Functions of Operating System

1.      Process Management

·         Creates and manages processes.

·         Schedules CPU time for different processes.

·         Supports multitasking by running multiple programs simultaneously.

·         Terminates processes after execution.

·         Synchronizes and coordinates processes.

2.      Memory Management

·         Allocates memory to programs and processes.

·         Deallocates memory after program completion.

·         Keeps track of used and free memory.

·         Manages virtual memory for efficient execution.

3.      File Management

·         Creates, deletes, copies, and renames files.

·         Organizes files into directories (folders).

·         Controls file access and permissions.

·         Maintains data storage and retrieval.

4.      Device Management

·         Manages input and output devices.

·         Uses device drivers to communicate with hardware.

·         Allocates devices to different programs.

·         Monitors the status of connected devices.

5.      Secondary Storage Management

·         Manages hard disks, SSDs, and other storage devices.

·         Allocates and deallocates disk space.

·         Organizes stored data efficiently.

·         Performs disk scheduling and formatting.

6.      Security and Protection

·         Provides user authentication through usernames and passwords.

·         Protects files and data from unauthorized access.

·         Manages user permissions and access rights.

·         Supports encryption and system security features.

7.      User Interface

·         Provides a Graphical User Interface (GUI) with windows, icons, and menus.

·         Provides a Command Line Interface (CLI) for text-based commands.

·         Enables users to interact easily with the computer.

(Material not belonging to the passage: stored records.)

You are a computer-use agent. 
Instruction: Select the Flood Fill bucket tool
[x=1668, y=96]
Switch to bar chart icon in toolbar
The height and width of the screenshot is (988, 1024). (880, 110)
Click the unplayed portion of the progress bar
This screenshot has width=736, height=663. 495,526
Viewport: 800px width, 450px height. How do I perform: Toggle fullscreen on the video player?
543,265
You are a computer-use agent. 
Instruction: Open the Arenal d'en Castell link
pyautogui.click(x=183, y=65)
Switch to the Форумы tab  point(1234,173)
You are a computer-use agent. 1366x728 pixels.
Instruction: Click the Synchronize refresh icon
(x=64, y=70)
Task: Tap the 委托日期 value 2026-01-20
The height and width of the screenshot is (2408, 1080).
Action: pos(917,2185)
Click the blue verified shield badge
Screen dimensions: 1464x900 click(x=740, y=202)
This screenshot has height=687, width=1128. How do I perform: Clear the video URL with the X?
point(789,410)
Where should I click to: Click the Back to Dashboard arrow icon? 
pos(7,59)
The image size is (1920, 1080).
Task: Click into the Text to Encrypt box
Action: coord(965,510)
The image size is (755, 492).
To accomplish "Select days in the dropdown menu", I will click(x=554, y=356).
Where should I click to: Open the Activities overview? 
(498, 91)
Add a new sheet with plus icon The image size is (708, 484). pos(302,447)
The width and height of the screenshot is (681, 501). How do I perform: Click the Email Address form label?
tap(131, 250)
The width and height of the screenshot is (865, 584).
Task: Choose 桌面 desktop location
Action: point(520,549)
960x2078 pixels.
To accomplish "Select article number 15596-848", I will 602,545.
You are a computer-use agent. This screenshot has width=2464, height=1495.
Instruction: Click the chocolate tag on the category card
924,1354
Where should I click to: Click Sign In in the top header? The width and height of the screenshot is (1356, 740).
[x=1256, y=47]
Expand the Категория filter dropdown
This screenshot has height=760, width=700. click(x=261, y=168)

8.      Resource Allocation

·         Allocates CPU time, memory, storage, and I/O devices.

·         Ensures efficient use of system resources.

·         Prevents resource conflicts among programs.

9.      Error Detection and Handling

·         Detects hardware and software errors.

·         Reports system failures and errors.

·         Helps recover from system crashes.

·         Maintains system stability.

10.  Networking

·         Enables communication between computers over a network.

·         Supports file and printer sharing.

·         Provides Internet connectivity.

·         Manages network resources and communication protocols.

11.  Performance Monitoring

·         Records CPU and memory usage.

·         Monitors system performance.

·         Keeps track of resource utilization.

·         Generates usage reports for system administration.

 

Types of Operating System

1. Based on User Interface

a. Command Line Interface (CLI) Operating System

·         Allows users to interact with the computer by typing commands.

·         Requires knowledge of specific commands.

·         Uses fewer system resources.

·         Users type commands using a keyboard.

·         Faster for experienced users.

·         Example: MS-DOS, Linux Terminal.

b. Graphical User Interface (GUI) Operating System

·         Allows users to interact using icons, windows, menus, and buttons.

·         Easy to use and does not require command knowledge.

·         Provides a user-friendly environment.

·         Supports multitasking with graphical applications.

·         Example: Windows, macOS.

2. Based on Tasking

a. Single-Tasking Operating System

·         Allows only one program to run at a time.

·         Uses fewer system resources.

·         Simple and requires fewer resources.

·         One program must finish before another starts.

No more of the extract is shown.